Older city residents still remember the days when cows used to graze right up to the city walls.
All that changed, however, nearly 30 years ago in the 1980s when someone followed the “wisdom” of the time and ran a road through Westgate Fields.
The road, in its turn, required an underpass in order to keep the pedestrian link which connects, notably, Chichester College and the railway station and sees hundreds of students each day, not to mention all those Waitrose shoppers too.
And if an underpass is to be attractive, it needs to be more than a concrete tunnel. So a competition was launched to design a set of murals. This was rather fittingly won by a Chichester College student, Victor Hang, whose vision was completed in early 1987.
Nearly thirty years on, the underpass was very much showing its age. So in 2012 we started working to get the pass spruced up again, hopefully in time to form part of the Society’s own 40th anniversary celebrations in 2013.

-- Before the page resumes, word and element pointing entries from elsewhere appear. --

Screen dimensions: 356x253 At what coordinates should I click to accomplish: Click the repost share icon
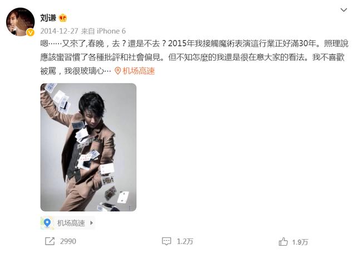(x=50, y=241)
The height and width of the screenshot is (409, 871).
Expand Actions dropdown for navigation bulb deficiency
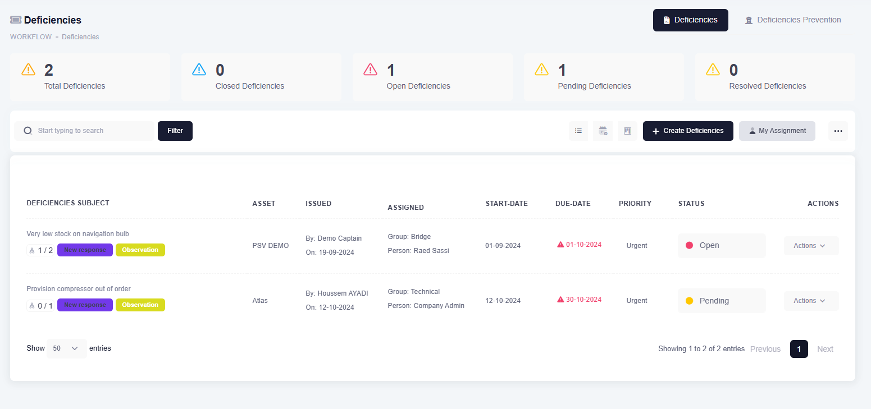tap(810, 246)
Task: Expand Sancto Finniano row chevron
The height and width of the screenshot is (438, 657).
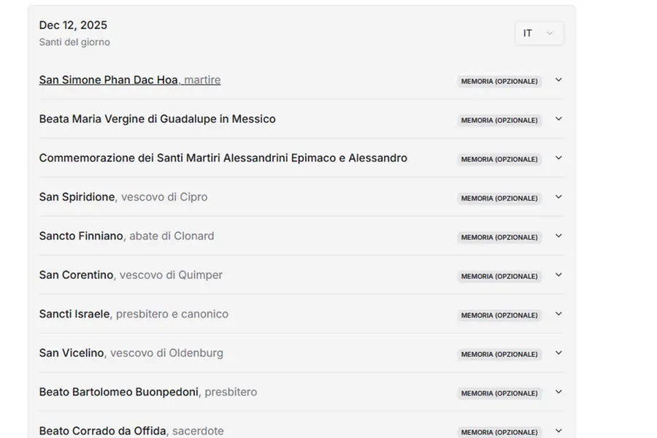Action: [558, 237]
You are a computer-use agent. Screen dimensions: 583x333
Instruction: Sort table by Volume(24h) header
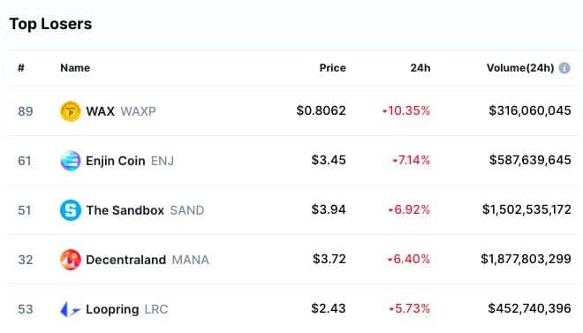tap(520, 68)
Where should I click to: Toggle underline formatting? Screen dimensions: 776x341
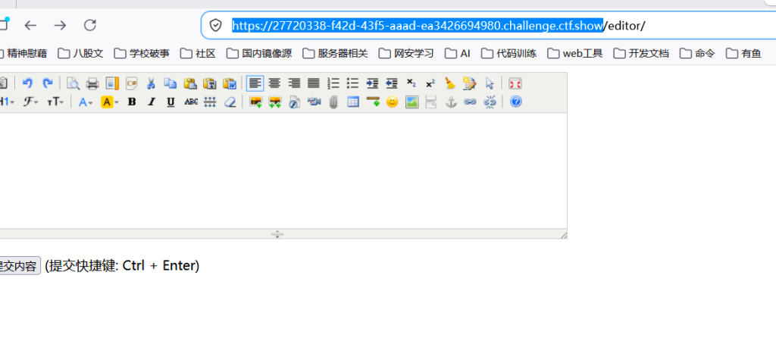171,102
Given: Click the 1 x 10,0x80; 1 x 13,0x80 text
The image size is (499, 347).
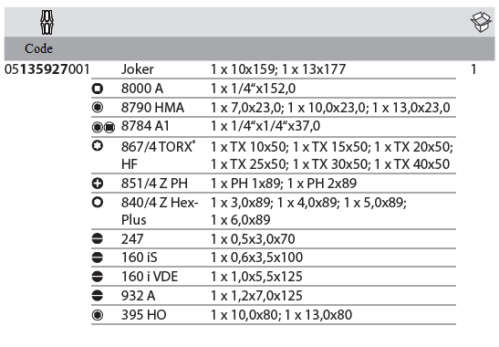Looking at the screenshot, I should [282, 315].
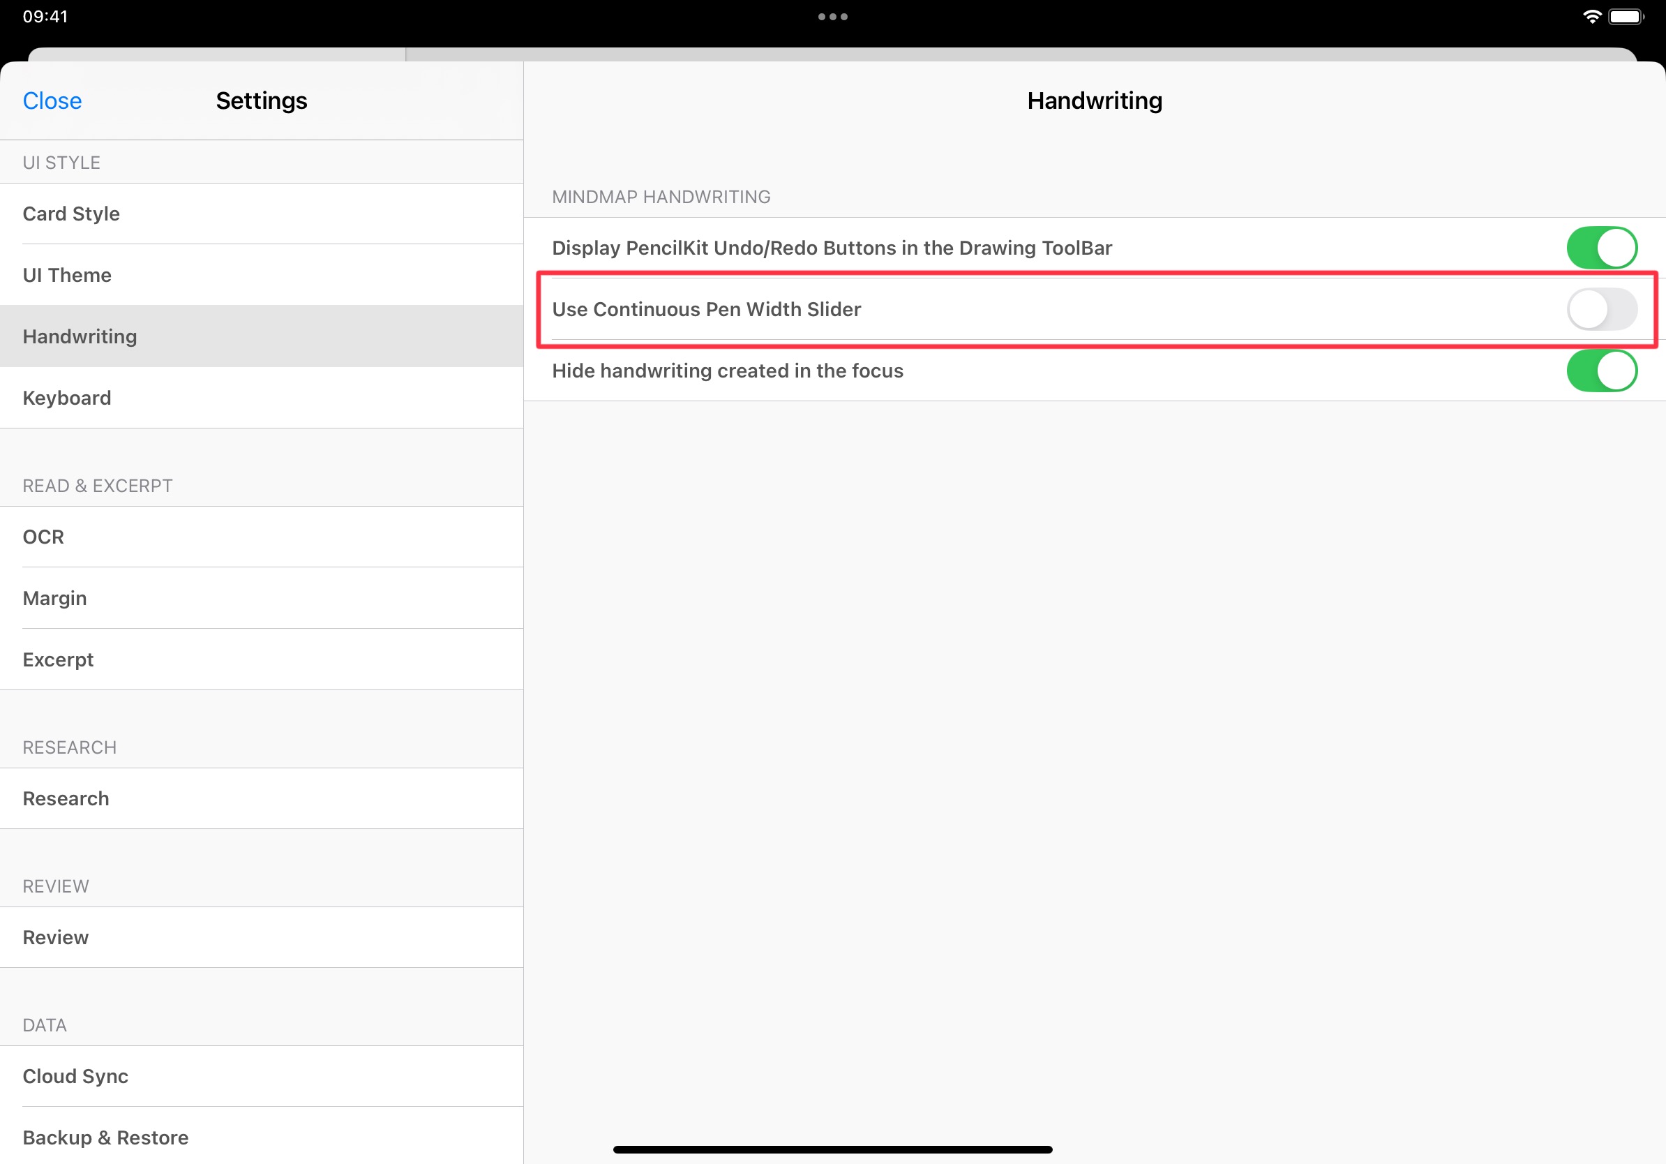Close the Settings panel
Image resolution: width=1666 pixels, height=1164 pixels.
point(52,101)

The first essential was to commission a survey, and the Society was fortunate to obtain the services of Katey Corder, a conservator of international standing specialising in murals and walls paintings. Her report informed the Society’s bid to West Sussex County Council for a grant to fund the works. The County accepted our proposals and awarded the grant. We then appointed Mark Lewis and his team at Art and Soul Traders whose colourful murals are illustrated here.
As it turned out, the project overshot our target by a year, but painting work did finish in mid July 2014, and on 30 July 2014 we had a small gathering to celebrate the completion of the work. We were particularly pleased to be joined by Clare Smith and Debbie Burford, landscape architects who had been very active in helping progress the original project all those years ago.